■ TASK INSTRUCTIONS ■
Produce a verbatim copy of the records, and keep the images out of it.

■ MATERIAL SUPPLIED ■
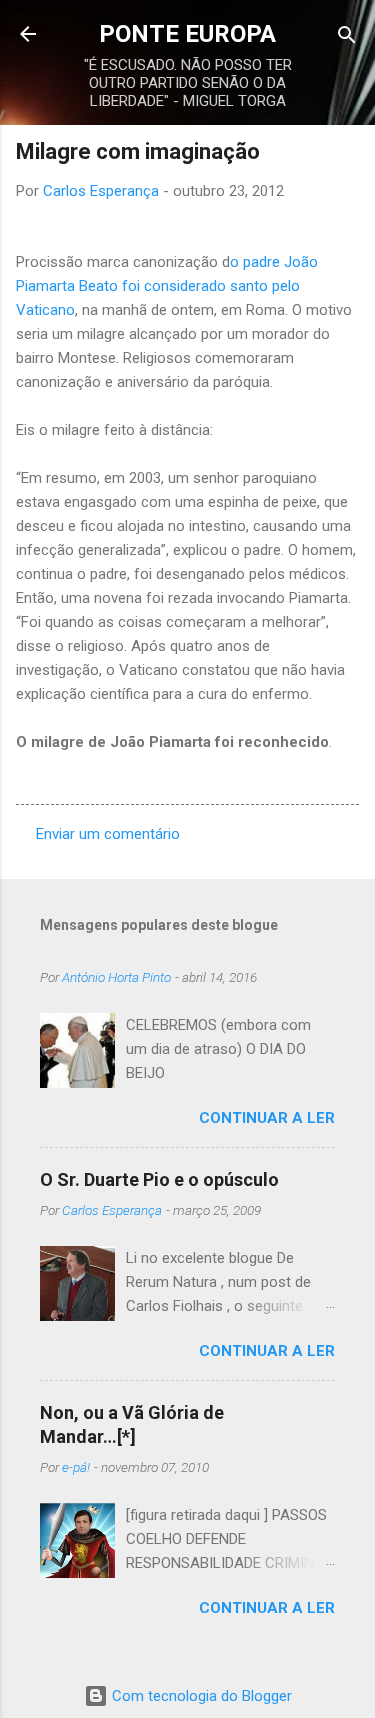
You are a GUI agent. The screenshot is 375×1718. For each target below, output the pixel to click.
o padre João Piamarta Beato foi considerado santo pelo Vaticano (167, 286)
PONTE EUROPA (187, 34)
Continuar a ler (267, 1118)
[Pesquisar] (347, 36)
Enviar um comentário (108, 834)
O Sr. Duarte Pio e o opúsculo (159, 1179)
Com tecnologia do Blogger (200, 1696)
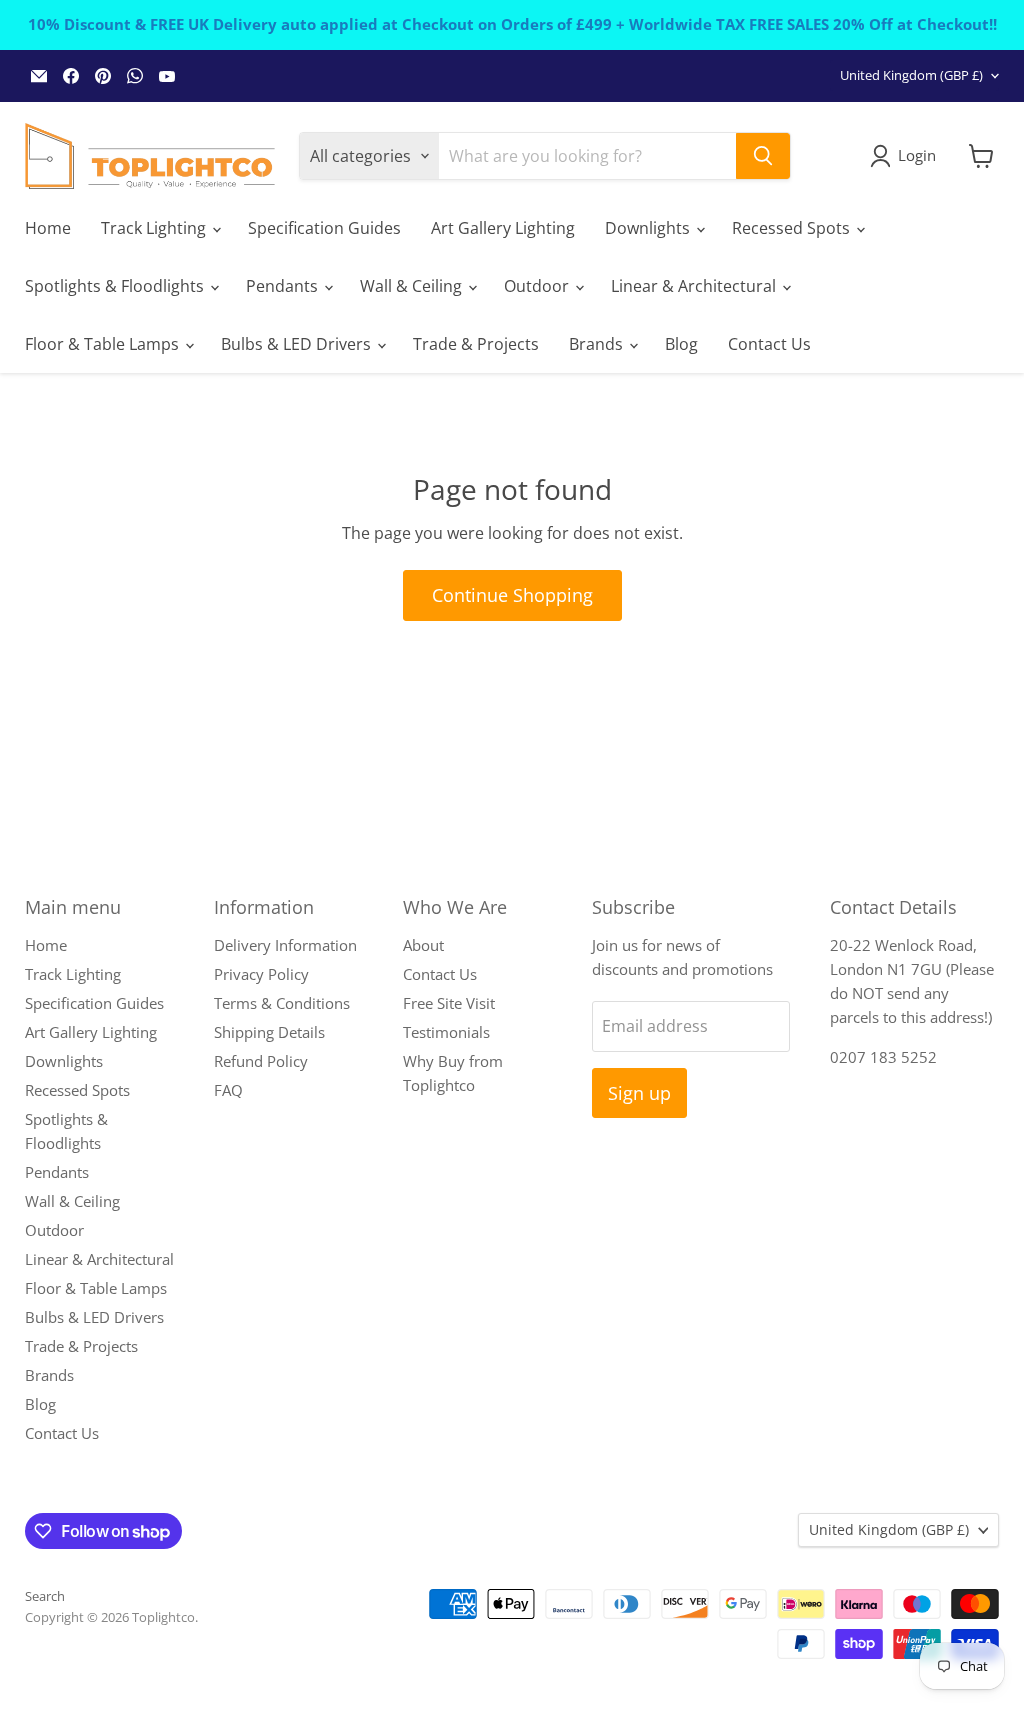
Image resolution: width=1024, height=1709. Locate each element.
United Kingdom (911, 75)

■ ANSWER FOR THE TASK ■
You are a GUI agent. The screenshot is 375×1718. For each target below, output the pixel to click.
o padre João Piamarta Beato foi considerado santo pelo Vaticano (167, 286)
PONTE EUROPA (187, 34)
Continuar a ler (267, 1118)
[Pesquisar] (347, 36)
Enviar um comentário (108, 834)
O Sr. Duarte Pio e o opúsculo (159, 1179)
Com tecnologia do Blogger (200, 1696)
Image resolution: width=1024, height=1709. Locate each element.
United Kingdom (911, 75)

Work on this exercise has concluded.